9  C1. Instrumental Variables

9.1 About

Topics covered:

  • The endogeneity problem and sources of endogeneity
  • IV identification conditions: relevance and exogeneity (exclusion restriction)
  • Two-Stage Least Squares (2SLS) estimator
  • Weak instruments: F-test and consequences
  • Sargan-Hansen J test for overidentification

9.2 Lecture Notes

 

9.3 Slides

Click on the slide and use the keyboard arrows to navigate.

 

Note: Slides and notes are pending translation to English.

 


9.4 Introduction

In the first part of the econometrics sequence the key assumption is \(\text{Cov}(x,u)=0\). For example, the conditional expectation function

\[\mathbb{E}[\log(\text{Wage})_i|X_i]=\beta_0 + \beta_1\,\text{Schooling}_i+\beta_2\,\text{Experience}_i\]

The endogeneity problem arises when \(\text{Cov}(x,u)\neq 0\).

DAG: endogeneity

Common sources: omitted variables, measurement error, simultaneity.

Omitted variable bias. True model: \(Y=X_1\beta_1+X_2\beta_2+u_T\), estimated model: \(Y=X_1\beta_1+u_E\). Then

\[\mathbb{E}(\hat{\beta}_{1}|X)\equiv\beta_1+\beta_2\frac{\text{Cov}(X,\text{Omitted})}{\text{Var}(X)}\]

Suppose a randomly assigned variable \(z\) has a causal effect on \(x\). This variable — the instrument — can serve as a natural experiment.

9.5 Conditions for an Instrument

  • Relevance (\(z\rightarrow x\)): \(\text{Cor}(z,x)\neq 0\).
  • Exclusion (\(z\rightarrow x \rightarrow y\), \(z\not\rightarrow y\)): \(\text{Cor}(z,y|x)=0\).
  • Exogeneity (\(u\not\rightarrow z\)): \(\text{Cor}(z,u)=0\).

DAG: IV conditions

Examples from the literature:

\(y\) \(x\) Unobservable Instrument \(z\)
wage schooling ability father’s education
wage schooling ability distance to college
wage schooling ability random military assignment
health smoking behavior tobacco tax
armed conflict GDP growth simultaneity rainfall

9.6 Estimation

Exact Identification (\(k = r = 1\))

Using \(\text{Cov}(z,y)=\beta_1\text{Cov}(z,x)\):

\[\hat{\beta}_{\text{IV}}=\frac{\sum(z_i-\bar{z})(y_i-\bar{y})}{\sum(z_i-\bar{z})(x_i-\bar{x})}\]

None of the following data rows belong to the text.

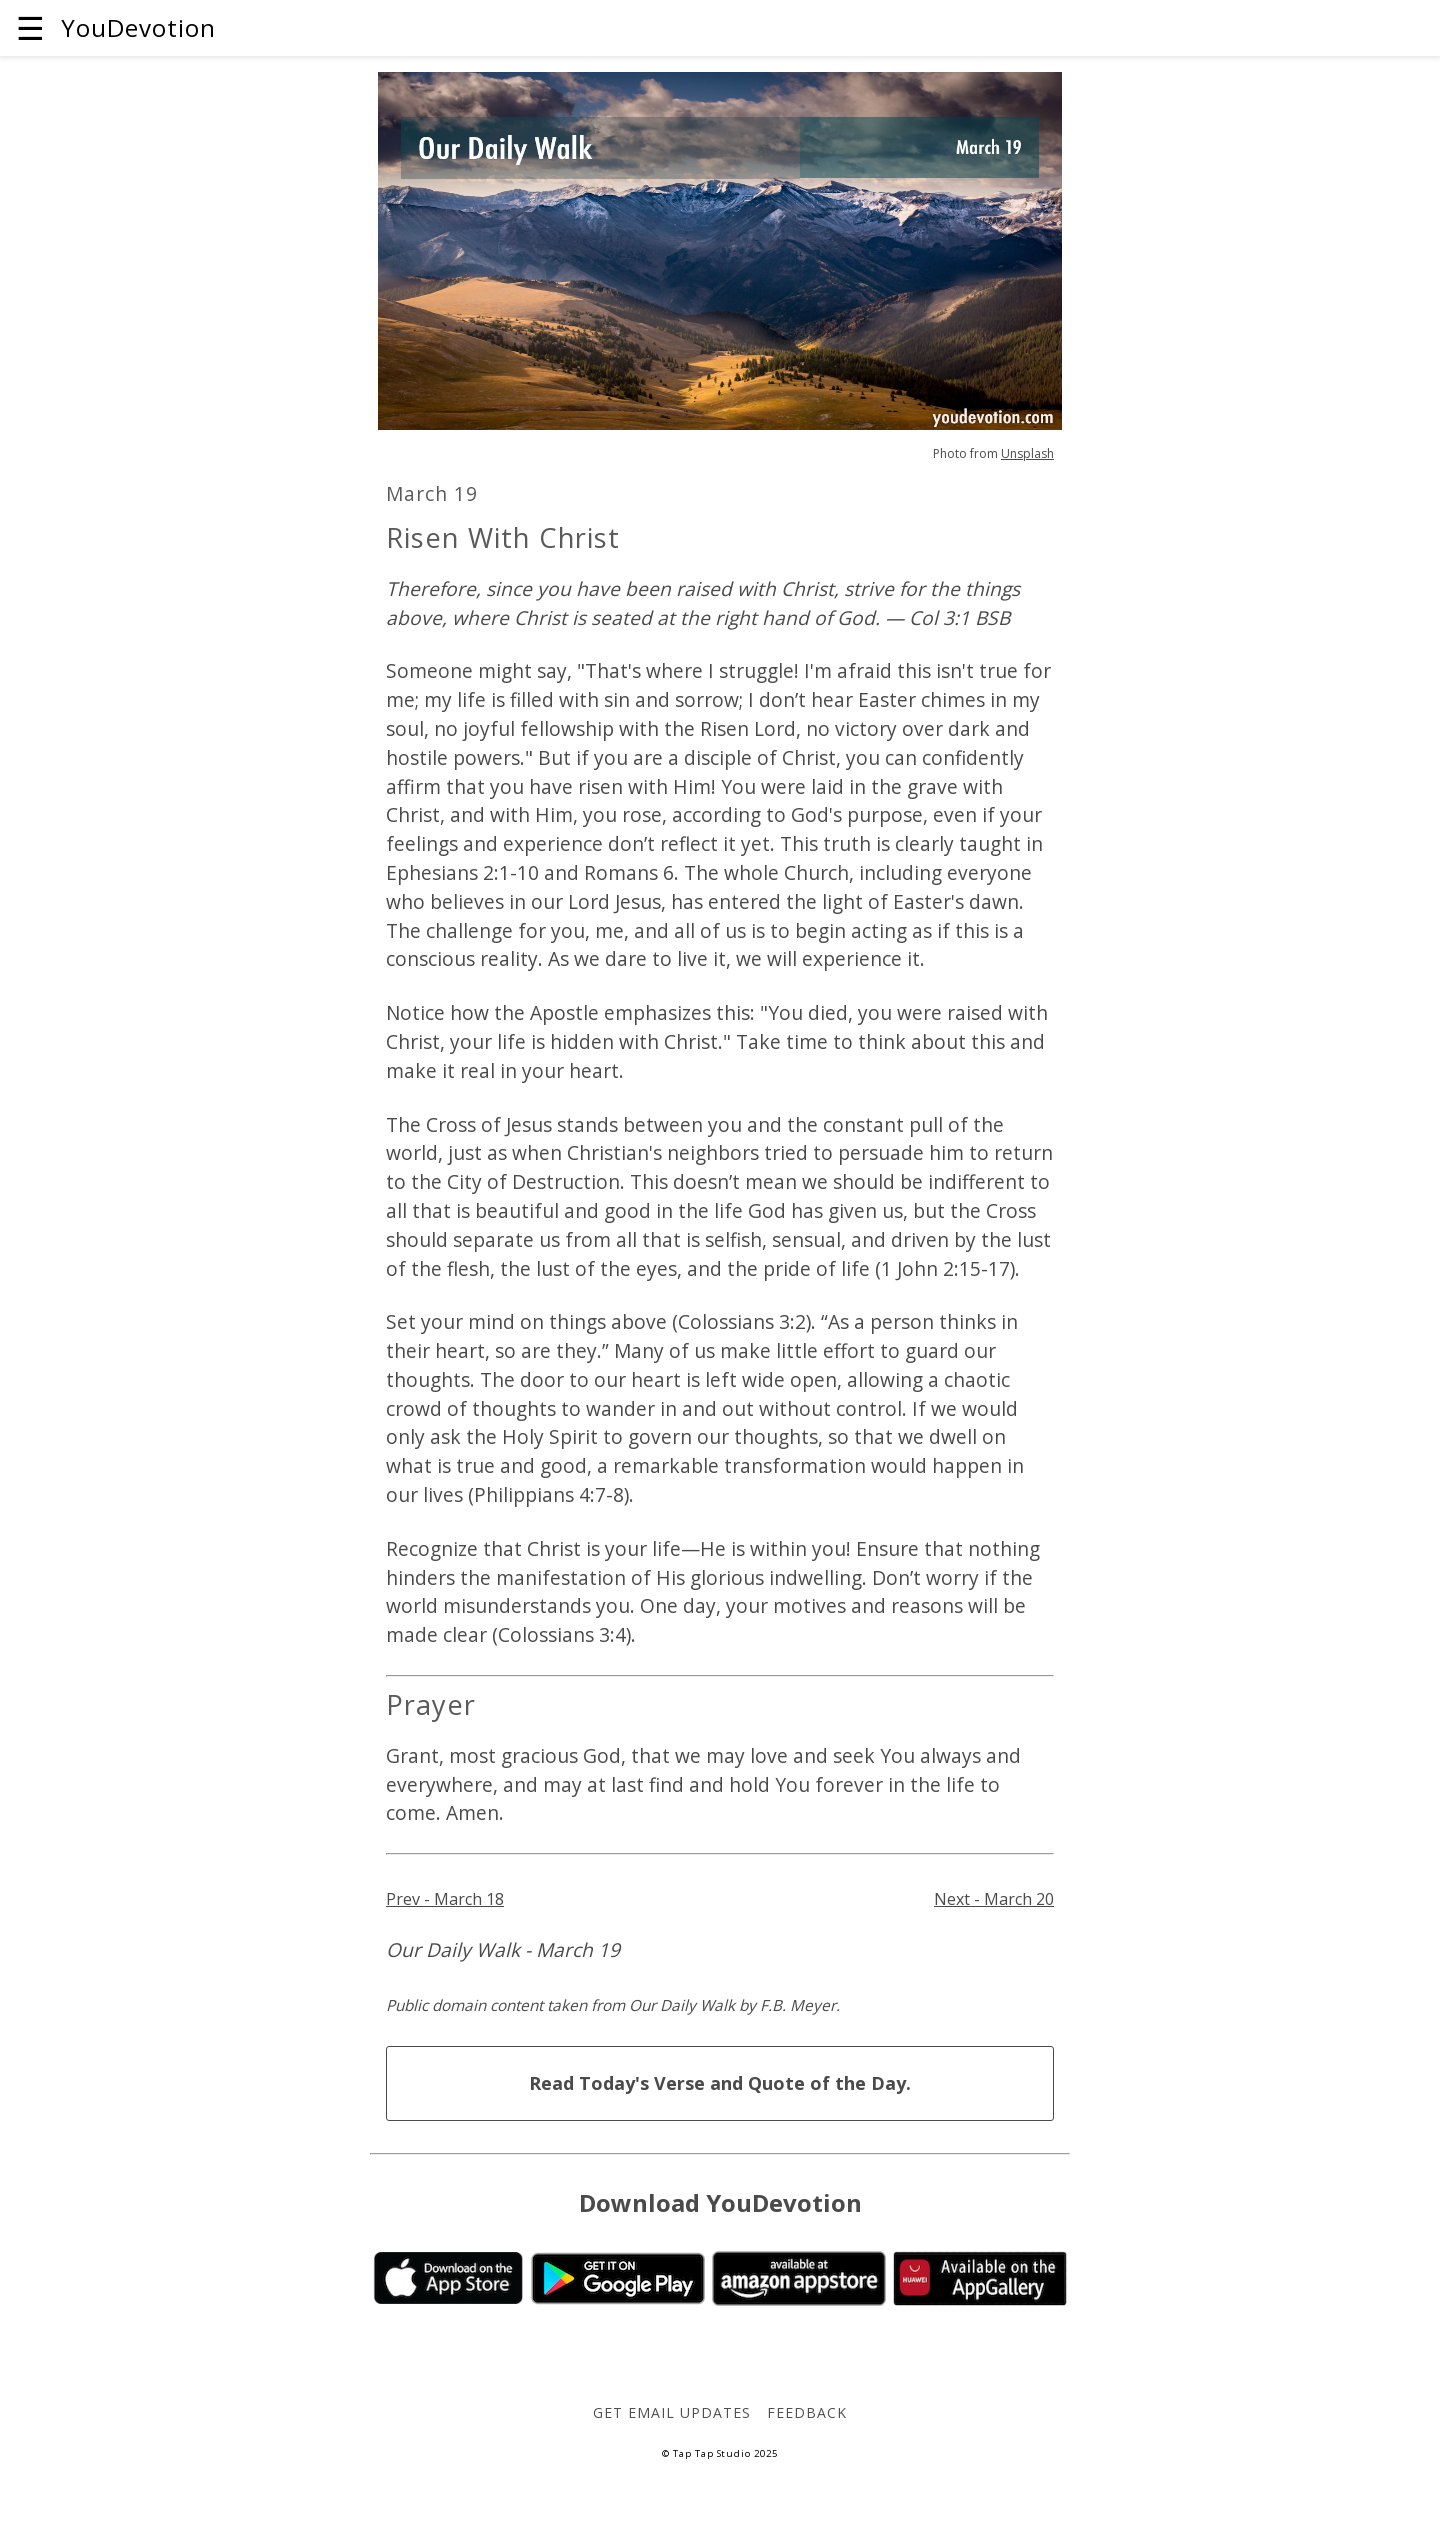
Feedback (807, 2412)
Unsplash (1027, 453)
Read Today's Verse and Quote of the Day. (720, 2083)
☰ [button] (30, 27)
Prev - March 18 (445, 1899)
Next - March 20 (994, 1899)
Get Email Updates (671, 2412)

As a method-of-moments estimator: \(\hat{\beta}=(z'x)^{-1}(z'y)\).

Consistency requires: (i) relevance\(\text{plim}(z'x/N)\neq 0\); (ii) validity\(\text{plim}(z'u/N)=0\).

2SLS (Two Stage Least Squares)

First stage — recover the exogenous variation in \(x_1\):

\[x_1=\gamma_1 z+x_2\gamma_2+\epsilon \quad\Rightarrow\quad \hat{x}_1\]

Second stage — estimate the structural equation:

\[y=\hat{x}_1\beta_1 + x_2\beta_2+u \quad\Rightarrow\quad \hat{\beta}_1\]

Notes: (1) Standard errors from the second stage must be corrected. (2) Check instrument strength via the first-stage \(F\)-statistic (rule of thumb: \(F > 10\)) or the Kleibergen-Paap Wald \(F\).

IV as GMM

The standard IV estimator (\(k\leq r\)):

\[\hat{\beta}_{\text{IV}}=\left(X'Z(Z'Z)^{-1}Z'X\right)^{-1}\left(X'Z(Z'Z)^{-1}Z'y\right)\]

Asymptotic variance: \(V(\beta)=(1/N)\left(X'Z\mathbb{S}^{-1}Z'X\right)^{-1}\).